[TEXTO DE LECTURA]:
%%
La evocación del juicio final es una apremiante invitación a vivir en la verdad y autenticidad, a realizarnos hoy en función de la vida eterna. Jesús nos invita a “despojarnos del hombre viejo y a revestirnos del nuevo”. Nos recuerda que “el que ama su vida, la pierde. Y el que odia su vida en este mundo, la guarda para la vida eterna” (Jn 12,25).

El evangelio del que Jesús nos habla tiene como centro el Reino de Dios. Este Reino de Dios, dice él, está ya dentro de nosotros mismos. Jesús proclama enfáticamente que somos alguien que “debe nacer” y alguien que “debe morir”. “Quien no nace de lo alto, no puede ver el reino de Dios” (Jn 3,3). “Si el grano de trigo no cae en tierra y muere, permanece infecundo” (Jn 12,24). Hay, pues, una vida en cada uno de nosotros que tiene que terminar. Es la del “hombre viejo”, como dice Pablo (Col 3,9). Se trata de “mi misma vida”, de “mi propio Yo”. Jesús con contundencia habla de “Negarse a sí mismo”. Habla con radicalidad, sin atenuaciones. Mi “yo” es mi “ego”, es decir, el pensamiento que tengo de mí y sobre mí, constituido en rector de mi intimidad e interioridad y de mi vida de relación. Todo lo acaecido en mi vida lo tengo registrado en mi memoria. Y lo tengo de forma agradable o desagradable. Cuando vienen nuevas experiencias reacciono, consciente o inconscientemente, con agrado o desagrado, con placer o rechazo, de acuerdo a los sentimientos que tengo ya registrados en el pasado. Los sentimientos generan deseos y los deseos hacen la vida, son la vida. Somos lo que amamos y deseamos. La capacidad de pensar y discernir con acierto depende en nosotros de la capacidad de ser interiormente libres, de “ser hoy conscientes”, de “darnos cuenta de lo que es hoy”, “no de lo que fue ayer”, no de lo ya conocido y pasado, no de lo ya encomendado a la memoria. Ante la visión del fin del mundo, y de mi propio fin, debo discernir, reflexionar, meditar hoy. ¿Pero soy capaz de hacerlo sin prejuicios? Muy difícilmente. No tengo claridad suficiente. No puedo iluminar la noche del desierto con una simple cerilla. No se puede ver claro cuando la ceguera es profunda. En lo referente a Dios y a la vida eterna soy como el ciego del evangelio. Necesito ver, pero solo puedo hacerlo con la ayuda de la fe. Debo hacer conciencia de mi incapacidad y pedir al Señor que me permita ver.
%%
Entradas de datos extraídos:
%%
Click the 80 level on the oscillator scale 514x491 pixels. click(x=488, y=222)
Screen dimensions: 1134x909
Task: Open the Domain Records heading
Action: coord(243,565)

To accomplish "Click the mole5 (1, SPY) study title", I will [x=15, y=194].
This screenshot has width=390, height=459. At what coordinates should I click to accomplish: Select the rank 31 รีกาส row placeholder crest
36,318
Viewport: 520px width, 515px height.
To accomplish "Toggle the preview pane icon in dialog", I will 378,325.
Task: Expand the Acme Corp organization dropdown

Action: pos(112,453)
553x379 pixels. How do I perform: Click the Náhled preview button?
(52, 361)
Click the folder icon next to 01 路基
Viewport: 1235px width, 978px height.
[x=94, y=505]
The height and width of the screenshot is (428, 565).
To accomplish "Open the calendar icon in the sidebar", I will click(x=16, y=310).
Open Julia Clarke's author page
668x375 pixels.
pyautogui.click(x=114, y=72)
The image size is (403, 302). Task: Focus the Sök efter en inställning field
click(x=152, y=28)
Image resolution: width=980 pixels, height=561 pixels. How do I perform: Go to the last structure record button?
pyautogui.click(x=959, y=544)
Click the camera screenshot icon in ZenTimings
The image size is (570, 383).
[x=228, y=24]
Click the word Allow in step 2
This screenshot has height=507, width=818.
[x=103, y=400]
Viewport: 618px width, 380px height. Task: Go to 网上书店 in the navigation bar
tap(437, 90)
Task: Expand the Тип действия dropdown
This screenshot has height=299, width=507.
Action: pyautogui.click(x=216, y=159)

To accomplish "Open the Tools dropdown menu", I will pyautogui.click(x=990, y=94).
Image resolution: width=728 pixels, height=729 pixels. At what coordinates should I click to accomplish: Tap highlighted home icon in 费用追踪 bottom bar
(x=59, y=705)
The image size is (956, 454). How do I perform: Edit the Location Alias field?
%%
[ACTIVIDAD]: Decide si cada afirmación concuerda con el texto de lectura y responde sí o no, citando literalmente las palabras del texto que lo justifican. (a) El Reino de Dios está ya dentro de nosotros. (b) La capacidad de discernir con acierto depende de lo ya encomendado a la memoria. (c) Se puede ver con la ayuda de la razón.

[RESPUESTA]:
(a) Sí: «Este Reino de Dios, dice él, está ya dentro de nosotros mismos».
(b) No: «La capacidad de pensar y discernir con acierto depende en nosotros de la capacidad de ser interiormente libres».
(c) No: «Necesito ver, pero solo puedo hacerlo con la ayuda de la fe».